TorgoX on 2004-01-12T06:10:49

Dear Log,

So for months I've been dimly aware that something needed to be done in Locale::Maketext with its logic that decided that users requesting "en-US" would also accept "en" documents. I'd been fretting over implementational ideas for weeks and weeks, and I finally sat down Saturday morning to hammer out the solution in "a few minutes". But then I saw a corner case that was very problematic for my new algorithm, and I threw out that algorithm and started over. That too ended up producing a bad corner case, so that went out. Repeat two more times. But I finally released a happy new version today (Locale::Maketext 1.07), with new tests of course. And it's my impression that the code is tidier now, too.

In this case, I'm quite liking the approach that having all the tests provides; namely, an approach that isn't as much about "formal" specification as about examples, in the form of simple tests.

All Maketext users should upgrade now. What the new version fixes is some past behavior that I'm now calling a bug -- it was where users were getting not-quite-best language choices. So they'd say they'd want "en-US, ja" documents, and they'd get the Japanese document where an English one was available. With the upgrade, users now correctly get the English version.

Language negotiation

pne on 2004-01-12T12:35:58

So they'd say they'd want "en-US, ja" documents, and they'd get the Japanese document where an English one was available. With the upgrade, users now correctly get the English version.

Correctly? I thought that the opposite was the case (if I list "en", I'll be happy with "en-GB" or "en-US" as well), but that if I only list "en-US, ja" then that means "US English, or any kind of Japanese", but not plain "en" nor any other "en-*".

*digs around a little* That's what I gather from my reading of section 14.4 of RFC 2616 as well: A language-range matches a language-tag if it exactly equals the tag, or if it exactly equals a prefix of the tag such that the first tag character following the prefix is "-".

By my understanding, "language-range" is what's sent in the Accept-Language: header of an HTTP request, and "language-tag" is the tag associated with a resource.

Then a language-range of "en" would match a tag of "en-US", but one of "en-US" would not match a tag of "en" (since "en-US" is neither equal to "en" nor is "en-US" a prefix of "en").

RFC2616 even warns about this: we remind implementors of the fact that users are not familiar with the details of language matching as described above, and should provide appropriate guidance. As an example, users might assume that on selecting "en-gb", they will be served any kind of English document if British English is not available. A user agent might suggest in such a case to add "en" to get the best matching behavior.

Re:Language negotiation

TorgoX on 2004-01-12T20:57:12
The RFC expresses what it wants the language tags to mean. However, experience shows that users mean other things by it.

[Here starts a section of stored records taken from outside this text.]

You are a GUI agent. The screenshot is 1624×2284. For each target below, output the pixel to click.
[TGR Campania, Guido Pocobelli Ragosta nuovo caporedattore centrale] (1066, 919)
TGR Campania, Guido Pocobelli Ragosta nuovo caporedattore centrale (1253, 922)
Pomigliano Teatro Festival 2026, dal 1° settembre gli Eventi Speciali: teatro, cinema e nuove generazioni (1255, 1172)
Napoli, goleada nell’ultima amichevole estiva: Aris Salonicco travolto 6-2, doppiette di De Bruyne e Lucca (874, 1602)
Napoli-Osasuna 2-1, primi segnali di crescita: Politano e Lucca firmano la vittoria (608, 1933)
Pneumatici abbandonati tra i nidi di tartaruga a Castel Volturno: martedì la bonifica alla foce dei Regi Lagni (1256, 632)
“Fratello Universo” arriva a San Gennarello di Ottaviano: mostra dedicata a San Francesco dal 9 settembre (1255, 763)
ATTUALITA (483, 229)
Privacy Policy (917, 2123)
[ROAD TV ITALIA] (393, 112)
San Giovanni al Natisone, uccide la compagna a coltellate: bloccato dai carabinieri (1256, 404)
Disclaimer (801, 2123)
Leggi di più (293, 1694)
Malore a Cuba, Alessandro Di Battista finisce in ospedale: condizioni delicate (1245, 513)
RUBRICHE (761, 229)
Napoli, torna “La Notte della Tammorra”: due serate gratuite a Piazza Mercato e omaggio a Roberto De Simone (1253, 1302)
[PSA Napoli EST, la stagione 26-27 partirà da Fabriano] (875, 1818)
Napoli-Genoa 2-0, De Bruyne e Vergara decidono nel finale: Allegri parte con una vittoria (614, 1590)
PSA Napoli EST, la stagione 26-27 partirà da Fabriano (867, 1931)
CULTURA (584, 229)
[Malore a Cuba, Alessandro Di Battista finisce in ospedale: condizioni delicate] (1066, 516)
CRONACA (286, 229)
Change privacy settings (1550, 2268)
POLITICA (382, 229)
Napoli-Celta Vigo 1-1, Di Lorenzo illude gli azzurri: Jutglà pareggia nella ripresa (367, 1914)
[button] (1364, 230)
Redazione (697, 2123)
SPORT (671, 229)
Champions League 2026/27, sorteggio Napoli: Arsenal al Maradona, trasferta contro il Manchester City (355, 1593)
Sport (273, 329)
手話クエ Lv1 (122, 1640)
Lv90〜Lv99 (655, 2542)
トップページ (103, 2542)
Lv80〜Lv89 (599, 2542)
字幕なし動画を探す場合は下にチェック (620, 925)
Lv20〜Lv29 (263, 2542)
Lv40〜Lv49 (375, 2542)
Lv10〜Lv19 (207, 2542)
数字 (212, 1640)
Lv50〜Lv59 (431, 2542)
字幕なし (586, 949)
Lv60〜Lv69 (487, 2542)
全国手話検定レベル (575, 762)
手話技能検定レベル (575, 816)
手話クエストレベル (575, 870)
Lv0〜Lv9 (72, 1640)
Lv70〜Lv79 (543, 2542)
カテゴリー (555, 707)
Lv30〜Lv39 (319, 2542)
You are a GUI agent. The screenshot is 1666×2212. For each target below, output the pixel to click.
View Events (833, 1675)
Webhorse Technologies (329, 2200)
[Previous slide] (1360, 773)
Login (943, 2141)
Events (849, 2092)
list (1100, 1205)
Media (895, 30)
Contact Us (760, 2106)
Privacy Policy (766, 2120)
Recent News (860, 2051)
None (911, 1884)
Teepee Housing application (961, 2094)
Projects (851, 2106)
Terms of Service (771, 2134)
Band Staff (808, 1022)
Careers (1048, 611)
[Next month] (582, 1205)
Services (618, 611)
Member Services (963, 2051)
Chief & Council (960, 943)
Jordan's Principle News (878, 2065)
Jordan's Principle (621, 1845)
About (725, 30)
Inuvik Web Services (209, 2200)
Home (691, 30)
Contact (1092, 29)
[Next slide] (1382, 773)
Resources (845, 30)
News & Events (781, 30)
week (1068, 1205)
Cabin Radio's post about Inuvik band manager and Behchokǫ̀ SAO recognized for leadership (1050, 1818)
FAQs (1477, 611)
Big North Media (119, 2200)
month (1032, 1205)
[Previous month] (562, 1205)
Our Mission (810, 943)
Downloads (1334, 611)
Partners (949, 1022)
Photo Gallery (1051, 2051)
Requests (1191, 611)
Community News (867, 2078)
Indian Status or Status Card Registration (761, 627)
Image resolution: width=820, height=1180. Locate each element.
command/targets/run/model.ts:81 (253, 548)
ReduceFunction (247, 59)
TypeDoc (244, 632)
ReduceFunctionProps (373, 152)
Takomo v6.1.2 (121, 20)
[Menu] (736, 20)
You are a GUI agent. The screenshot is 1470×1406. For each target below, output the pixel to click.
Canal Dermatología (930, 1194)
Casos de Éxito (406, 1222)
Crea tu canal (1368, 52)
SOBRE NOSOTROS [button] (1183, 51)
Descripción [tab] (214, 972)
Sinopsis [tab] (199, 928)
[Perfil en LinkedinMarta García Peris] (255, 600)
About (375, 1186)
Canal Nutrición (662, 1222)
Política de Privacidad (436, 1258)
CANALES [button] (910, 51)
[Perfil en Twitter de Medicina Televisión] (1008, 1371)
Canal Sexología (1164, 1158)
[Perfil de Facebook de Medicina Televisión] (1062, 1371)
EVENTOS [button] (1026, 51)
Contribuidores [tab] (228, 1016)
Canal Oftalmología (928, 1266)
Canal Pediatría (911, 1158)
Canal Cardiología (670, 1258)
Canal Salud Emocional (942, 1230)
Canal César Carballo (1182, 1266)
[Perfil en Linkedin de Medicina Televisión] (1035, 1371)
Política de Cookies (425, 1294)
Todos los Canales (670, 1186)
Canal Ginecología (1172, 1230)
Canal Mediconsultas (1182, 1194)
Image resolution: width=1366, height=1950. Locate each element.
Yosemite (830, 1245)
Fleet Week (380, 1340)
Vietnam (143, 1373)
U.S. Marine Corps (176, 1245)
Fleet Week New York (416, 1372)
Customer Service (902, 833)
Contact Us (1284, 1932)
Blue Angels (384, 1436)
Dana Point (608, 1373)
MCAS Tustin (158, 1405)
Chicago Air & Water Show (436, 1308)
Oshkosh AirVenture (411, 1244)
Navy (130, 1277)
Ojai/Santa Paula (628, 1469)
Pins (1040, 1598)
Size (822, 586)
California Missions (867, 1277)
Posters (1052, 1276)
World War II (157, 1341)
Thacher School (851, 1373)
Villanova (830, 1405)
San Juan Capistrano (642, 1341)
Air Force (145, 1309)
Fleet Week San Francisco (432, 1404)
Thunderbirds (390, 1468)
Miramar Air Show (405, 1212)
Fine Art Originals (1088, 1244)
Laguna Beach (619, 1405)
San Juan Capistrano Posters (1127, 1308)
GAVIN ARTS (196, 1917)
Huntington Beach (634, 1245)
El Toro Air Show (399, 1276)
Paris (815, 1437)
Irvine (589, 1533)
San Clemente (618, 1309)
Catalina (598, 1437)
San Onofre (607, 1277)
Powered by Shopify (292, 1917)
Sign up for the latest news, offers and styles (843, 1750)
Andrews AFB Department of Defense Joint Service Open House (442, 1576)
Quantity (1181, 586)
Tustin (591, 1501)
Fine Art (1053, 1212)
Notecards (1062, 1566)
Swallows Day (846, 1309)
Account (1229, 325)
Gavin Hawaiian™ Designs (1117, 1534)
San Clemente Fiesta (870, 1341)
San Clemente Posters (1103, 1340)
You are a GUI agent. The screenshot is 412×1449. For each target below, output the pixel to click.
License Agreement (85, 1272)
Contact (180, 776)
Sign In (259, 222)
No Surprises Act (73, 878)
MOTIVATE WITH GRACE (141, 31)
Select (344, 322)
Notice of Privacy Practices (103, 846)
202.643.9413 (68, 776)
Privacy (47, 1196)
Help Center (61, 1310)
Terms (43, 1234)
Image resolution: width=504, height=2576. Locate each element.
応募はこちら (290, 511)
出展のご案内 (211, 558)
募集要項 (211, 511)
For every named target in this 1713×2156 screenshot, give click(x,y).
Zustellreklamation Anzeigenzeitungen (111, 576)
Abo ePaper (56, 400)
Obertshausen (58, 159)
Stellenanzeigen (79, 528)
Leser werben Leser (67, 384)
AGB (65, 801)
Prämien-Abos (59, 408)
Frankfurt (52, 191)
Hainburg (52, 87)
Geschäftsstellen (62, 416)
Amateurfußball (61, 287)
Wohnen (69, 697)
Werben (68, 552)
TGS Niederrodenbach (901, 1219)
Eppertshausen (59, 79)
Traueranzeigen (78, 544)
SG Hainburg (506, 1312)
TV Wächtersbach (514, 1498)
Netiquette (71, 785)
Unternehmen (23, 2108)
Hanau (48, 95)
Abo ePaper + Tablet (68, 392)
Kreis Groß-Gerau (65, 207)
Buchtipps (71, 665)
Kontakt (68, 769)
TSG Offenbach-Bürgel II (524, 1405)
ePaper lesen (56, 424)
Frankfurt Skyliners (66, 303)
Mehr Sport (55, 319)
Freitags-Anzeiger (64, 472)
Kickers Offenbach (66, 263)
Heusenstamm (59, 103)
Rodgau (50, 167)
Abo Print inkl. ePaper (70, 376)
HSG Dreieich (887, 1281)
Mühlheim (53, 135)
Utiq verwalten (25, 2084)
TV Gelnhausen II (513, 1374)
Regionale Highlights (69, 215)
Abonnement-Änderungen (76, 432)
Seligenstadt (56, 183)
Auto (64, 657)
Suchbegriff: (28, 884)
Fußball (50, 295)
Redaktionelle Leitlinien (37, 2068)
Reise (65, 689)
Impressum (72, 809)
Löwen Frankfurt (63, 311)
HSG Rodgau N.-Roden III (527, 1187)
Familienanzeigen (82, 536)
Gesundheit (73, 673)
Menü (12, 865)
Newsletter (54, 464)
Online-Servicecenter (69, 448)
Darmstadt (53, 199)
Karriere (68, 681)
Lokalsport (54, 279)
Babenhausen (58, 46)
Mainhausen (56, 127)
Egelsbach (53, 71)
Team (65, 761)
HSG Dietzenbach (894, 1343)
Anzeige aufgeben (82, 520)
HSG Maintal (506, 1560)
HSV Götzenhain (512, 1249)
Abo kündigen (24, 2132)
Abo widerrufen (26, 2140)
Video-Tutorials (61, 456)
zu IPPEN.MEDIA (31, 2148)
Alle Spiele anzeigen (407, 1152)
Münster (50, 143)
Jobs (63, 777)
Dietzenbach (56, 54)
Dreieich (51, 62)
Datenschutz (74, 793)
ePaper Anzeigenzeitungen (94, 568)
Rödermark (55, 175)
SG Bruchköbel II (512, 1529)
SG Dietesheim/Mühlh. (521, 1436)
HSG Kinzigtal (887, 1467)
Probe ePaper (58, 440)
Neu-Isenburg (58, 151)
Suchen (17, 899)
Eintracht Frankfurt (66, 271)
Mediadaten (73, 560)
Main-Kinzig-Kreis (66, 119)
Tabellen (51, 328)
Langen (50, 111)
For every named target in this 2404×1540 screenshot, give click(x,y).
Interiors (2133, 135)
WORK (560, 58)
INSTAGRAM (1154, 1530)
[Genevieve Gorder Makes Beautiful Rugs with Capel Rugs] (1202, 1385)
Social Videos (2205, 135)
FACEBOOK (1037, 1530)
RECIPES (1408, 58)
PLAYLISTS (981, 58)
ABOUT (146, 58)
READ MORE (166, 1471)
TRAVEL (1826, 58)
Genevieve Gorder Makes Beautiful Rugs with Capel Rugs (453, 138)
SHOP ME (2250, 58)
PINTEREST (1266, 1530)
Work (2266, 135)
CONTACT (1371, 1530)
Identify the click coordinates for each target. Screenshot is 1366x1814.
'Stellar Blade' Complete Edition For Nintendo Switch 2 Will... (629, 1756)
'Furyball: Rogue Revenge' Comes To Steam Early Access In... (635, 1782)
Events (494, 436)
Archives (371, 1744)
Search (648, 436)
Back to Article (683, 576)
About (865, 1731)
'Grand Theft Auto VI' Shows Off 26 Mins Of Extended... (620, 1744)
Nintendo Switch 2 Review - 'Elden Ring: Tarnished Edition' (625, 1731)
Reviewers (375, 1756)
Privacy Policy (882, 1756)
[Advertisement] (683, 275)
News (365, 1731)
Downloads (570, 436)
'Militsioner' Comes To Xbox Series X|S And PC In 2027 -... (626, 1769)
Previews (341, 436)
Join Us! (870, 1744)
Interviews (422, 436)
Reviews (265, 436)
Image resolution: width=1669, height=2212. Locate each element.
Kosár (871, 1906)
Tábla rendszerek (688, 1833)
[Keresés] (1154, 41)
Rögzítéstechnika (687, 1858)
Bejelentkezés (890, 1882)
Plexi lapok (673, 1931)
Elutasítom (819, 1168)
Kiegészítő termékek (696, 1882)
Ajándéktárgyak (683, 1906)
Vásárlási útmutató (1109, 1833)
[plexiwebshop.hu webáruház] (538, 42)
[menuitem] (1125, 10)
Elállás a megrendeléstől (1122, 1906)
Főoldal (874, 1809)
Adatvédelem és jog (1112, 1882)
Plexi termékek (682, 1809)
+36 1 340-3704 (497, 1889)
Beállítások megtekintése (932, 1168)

They assume that by selecting "en-gb", they will be served any kind of English document if British English is not available -- and user-agents do not provide any guidance otherwise. What's more, many/most user-agents start out with a very specific accept-language (like "en-US", sans "en") based on the user's locale, and never even mention this to the user.
Given these nouveaux exigences, I consider my implementation to be optimal.

Re:Language negotiation

pne on 2004-01-13T12:40:49
Ah, I see.

I presume this only happens if the user does not specify the exact tag as well?

For example, if someone says they want "en-gb, fr, en" and you have a French and a US English version, which will they get? (I'd assume the French, since "en" comes after "fr" even if "en-gb" is earlier.) What about if you have a French and a "generic" English version?